## [Task details]
Return the data below in full, exactly as it stands.

## [Source data]
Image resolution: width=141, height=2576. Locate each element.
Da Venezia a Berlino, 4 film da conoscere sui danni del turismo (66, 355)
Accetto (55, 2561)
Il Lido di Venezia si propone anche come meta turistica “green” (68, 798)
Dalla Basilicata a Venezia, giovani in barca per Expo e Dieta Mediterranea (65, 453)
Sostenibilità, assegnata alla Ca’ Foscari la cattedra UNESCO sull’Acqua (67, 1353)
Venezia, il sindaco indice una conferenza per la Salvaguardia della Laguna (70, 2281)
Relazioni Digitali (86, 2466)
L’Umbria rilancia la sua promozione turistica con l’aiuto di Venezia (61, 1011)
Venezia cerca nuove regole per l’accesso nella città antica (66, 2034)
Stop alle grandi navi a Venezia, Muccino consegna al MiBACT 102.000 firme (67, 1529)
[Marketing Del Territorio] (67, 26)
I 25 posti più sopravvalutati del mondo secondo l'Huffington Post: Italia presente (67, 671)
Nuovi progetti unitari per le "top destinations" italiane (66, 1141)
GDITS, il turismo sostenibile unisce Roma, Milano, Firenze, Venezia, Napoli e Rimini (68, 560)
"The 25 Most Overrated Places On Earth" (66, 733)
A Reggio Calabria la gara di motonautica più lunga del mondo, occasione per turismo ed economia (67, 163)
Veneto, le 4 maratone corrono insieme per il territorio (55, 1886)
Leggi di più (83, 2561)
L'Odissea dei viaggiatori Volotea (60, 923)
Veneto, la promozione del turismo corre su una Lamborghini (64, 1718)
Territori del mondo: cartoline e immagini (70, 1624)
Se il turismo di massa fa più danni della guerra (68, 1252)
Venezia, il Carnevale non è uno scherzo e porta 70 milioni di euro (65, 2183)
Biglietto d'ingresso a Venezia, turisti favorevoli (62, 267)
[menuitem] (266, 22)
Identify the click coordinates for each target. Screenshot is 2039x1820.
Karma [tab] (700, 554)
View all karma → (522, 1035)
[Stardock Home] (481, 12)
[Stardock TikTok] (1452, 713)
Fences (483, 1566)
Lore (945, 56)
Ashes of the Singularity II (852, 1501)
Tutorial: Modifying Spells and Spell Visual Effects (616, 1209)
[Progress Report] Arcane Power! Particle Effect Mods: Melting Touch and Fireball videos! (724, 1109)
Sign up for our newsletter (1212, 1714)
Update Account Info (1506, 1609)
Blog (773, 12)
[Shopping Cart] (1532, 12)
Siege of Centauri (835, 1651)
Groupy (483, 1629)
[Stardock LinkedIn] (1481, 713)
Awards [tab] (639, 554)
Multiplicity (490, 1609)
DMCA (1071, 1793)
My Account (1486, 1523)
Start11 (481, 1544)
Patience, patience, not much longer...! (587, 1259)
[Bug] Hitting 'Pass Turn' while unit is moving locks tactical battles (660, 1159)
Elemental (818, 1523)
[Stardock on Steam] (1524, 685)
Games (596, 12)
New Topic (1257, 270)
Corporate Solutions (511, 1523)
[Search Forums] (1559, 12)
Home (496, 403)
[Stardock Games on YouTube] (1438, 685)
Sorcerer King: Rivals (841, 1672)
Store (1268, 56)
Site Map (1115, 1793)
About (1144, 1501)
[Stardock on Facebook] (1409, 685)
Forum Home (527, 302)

## [Result below]
Image resolution: width=141, height=2576. Locate each element.
Da Venezia a Berlino, 4 film da conoscere sui danni del turismo (66, 355)
Accetto (55, 2561)
Il Lido di Venezia si propone anche come meta turistica “green” (68, 798)
Dalla Basilicata a Venezia, giovani in barca per Expo e Dieta Mediterranea (65, 453)
Sostenibilità, assegnata alla Ca’ Foscari la cattedra UNESCO sull’Acqua (67, 1353)
Venezia, il sindaco indice una conferenza per la Salvaguardia della Laguna (70, 2281)
Relazioni Digitali (86, 2466)
L’Umbria rilancia la sua promozione turistica con l’aiuto di Venezia (61, 1011)
Venezia cerca nuove regole per l’accesso nella città antica (66, 2034)
Stop alle grandi navi a Venezia, Muccino consegna al MiBACT 102.000 firme (67, 1529)
[Marketing Del Territorio] (67, 26)
I 25 posti più sopravvalutati del mondo secondo l'Huffington Post: Italia presente (67, 671)
Nuovi progetti unitari per le "top destinations" italiane (66, 1141)
GDITS, il turismo sostenibile unisce Roma, Milano, Firenze, Venezia, Napoli e Rimini (68, 560)
"The 25 Most Overrated Places On Earth" (66, 733)
A Reggio Calabria la gara di motonautica più lunga del mondo, occasione per turismo ed economia (67, 163)
Veneto, le 4 maratone corrono insieme per il territorio (55, 1886)
Leggi di più (83, 2561)
L'Odissea dei viaggiatori Volotea (60, 923)
Veneto, la promozione del turismo corre su una Lamborghini (64, 1718)
Territori del mondo: cartoline e immagini (70, 1624)
Se il turismo di massa fa più danni della guerra (68, 1252)
Venezia, il Carnevale non è uno scherzo e porta 70 milioni di euro (65, 2183)
Biglietto d'ingresso a Venezia, turisti favorevoli (62, 267)
[menuitem] (266, 22)
Identify the click coordinates for each target. Screenshot is 2039x1820.
Karma [tab] (700, 554)
View all karma → (522, 1035)
[Stardock Home] (481, 12)
[Stardock TikTok] (1452, 713)
Fences (483, 1566)
Lore (945, 56)
Ashes of the Singularity II (852, 1501)
Tutorial: Modifying Spells and Spell Visual Effects (616, 1209)
[Progress Report] Arcane Power! Particle Effect Mods: Melting Touch and Fireball videos! (724, 1109)
Sign up for our newsletter (1212, 1714)
Update Account Info (1506, 1609)
Blog (773, 12)
[Shopping Cart] (1532, 12)
Siege of Centauri (835, 1651)
Groupy (483, 1629)
[Stardock LinkedIn] (1481, 713)
Awards [tab] (639, 554)
Multiplicity (490, 1609)
DMCA (1071, 1793)
My Account (1486, 1523)
Start11 (481, 1544)
Patience, patience, not much longer...! (587, 1259)
[Bug] Hitting 'Pass Turn' while unit is moving locks tactical battles (660, 1159)
Elemental (818, 1523)
[Stardock on Steam] (1524, 685)
Games (596, 12)
New Topic (1257, 270)
Corporate Solutions (511, 1523)
[Search Forums] (1559, 12)
Home (496, 403)
[Stardock Games on YouTube] (1438, 685)
Sorcerer King: Rivals (841, 1672)
Store (1268, 56)
Site Map (1115, 1793)
About (1144, 1501)
[Stardock on Facebook] (1409, 685)
Forum Home (527, 302)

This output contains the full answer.